Außerdem findet vor der Ausweisung dann immer noch - wie bei jedem Ausländer - eine Einzelfallprüfung statt. Je länger ein Flüchtling in Deutschland lebt und je enger seine Bindungen sind, desto schwerer müssen die Straftaten sein, die die Ausweisung begründen.

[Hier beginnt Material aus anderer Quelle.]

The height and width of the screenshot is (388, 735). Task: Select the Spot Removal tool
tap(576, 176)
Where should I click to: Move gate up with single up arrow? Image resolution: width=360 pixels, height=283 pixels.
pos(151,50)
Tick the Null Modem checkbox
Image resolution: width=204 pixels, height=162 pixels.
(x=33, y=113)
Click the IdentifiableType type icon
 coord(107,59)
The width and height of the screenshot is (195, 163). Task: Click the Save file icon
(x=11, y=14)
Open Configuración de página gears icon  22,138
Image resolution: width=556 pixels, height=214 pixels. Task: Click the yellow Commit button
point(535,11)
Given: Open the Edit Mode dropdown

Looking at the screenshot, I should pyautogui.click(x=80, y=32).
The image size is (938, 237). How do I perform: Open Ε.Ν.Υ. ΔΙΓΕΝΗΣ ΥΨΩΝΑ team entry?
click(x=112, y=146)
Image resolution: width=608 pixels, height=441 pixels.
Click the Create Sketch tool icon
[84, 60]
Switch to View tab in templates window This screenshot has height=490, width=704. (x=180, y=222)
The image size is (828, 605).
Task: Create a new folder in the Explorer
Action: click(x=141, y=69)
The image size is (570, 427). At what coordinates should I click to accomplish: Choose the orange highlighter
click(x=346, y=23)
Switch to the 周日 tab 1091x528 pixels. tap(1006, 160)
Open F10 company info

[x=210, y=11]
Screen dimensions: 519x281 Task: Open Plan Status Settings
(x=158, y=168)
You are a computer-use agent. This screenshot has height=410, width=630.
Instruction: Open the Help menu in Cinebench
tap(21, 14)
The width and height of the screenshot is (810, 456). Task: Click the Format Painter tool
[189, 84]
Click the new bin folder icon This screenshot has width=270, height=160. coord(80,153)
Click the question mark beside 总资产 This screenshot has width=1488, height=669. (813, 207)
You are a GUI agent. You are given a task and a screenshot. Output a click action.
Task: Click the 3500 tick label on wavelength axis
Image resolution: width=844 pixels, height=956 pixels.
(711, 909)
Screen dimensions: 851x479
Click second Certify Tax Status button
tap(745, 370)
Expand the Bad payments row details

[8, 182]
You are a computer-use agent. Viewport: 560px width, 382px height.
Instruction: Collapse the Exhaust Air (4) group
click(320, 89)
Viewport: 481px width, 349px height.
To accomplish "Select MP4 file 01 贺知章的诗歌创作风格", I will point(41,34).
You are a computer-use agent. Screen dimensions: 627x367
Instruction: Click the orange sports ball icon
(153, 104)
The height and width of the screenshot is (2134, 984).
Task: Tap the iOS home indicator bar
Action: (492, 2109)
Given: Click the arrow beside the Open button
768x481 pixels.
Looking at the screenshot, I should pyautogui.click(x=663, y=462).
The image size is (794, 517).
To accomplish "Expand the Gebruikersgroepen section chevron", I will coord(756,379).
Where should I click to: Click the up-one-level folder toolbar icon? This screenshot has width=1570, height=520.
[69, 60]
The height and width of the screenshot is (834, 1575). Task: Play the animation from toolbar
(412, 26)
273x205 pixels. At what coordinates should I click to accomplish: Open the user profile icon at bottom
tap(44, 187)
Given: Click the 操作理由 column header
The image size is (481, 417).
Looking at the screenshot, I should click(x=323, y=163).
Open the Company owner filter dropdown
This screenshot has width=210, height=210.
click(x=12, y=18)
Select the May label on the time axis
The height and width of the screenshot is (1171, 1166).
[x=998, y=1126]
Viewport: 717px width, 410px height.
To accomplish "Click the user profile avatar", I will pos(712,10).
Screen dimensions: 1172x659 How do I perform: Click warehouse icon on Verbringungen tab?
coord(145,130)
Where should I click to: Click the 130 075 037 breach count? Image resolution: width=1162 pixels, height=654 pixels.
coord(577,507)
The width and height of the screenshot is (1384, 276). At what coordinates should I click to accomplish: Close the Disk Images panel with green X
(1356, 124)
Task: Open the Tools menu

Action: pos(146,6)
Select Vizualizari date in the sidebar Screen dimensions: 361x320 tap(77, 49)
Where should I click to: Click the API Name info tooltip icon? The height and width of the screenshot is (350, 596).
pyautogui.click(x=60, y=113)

Der Vollzug der Ausweisung - genannt Abschiebung - kann aber immer noch scheitern. So wird ein Syrer nicht in den Bürgerkrieg zurückgeschickt, auch wenn er strafrechtlich verurteilt wurde. Bei kriminellen Marokkanern oder Algeriern verhindern dagegen eher praktische Probleme die Abschiebung - insbesondere, wenn sie keine Pässe mehr haben und keine oder falsche Angaben zu ihrer Herkunft machen. Die Heimatländer haben meist kein größeres Interesse an ertappten Taschendieben.

Eher unwahrscheinlich: Kürzung von Entwicklungshilfe

SPD-Chef Sigmar Gabriel will unkooperativen Heimatstaaten deshalb die Entwicklungshilfe kürzen. Allerdings ist Entwicklungshilfe kein Almosen, sondern dient auch deutschen Interessen, etwa der Förderung deutscher Exporte oder der Stärkung bestimmter Staaten und Regierungen. Die Praxis der letzten Jahre hat gezeigt, dass die Abschiebung von unerwünschten Ausländern kein Ziel ist, dem andere Interessen automatisch untergeordnet werden.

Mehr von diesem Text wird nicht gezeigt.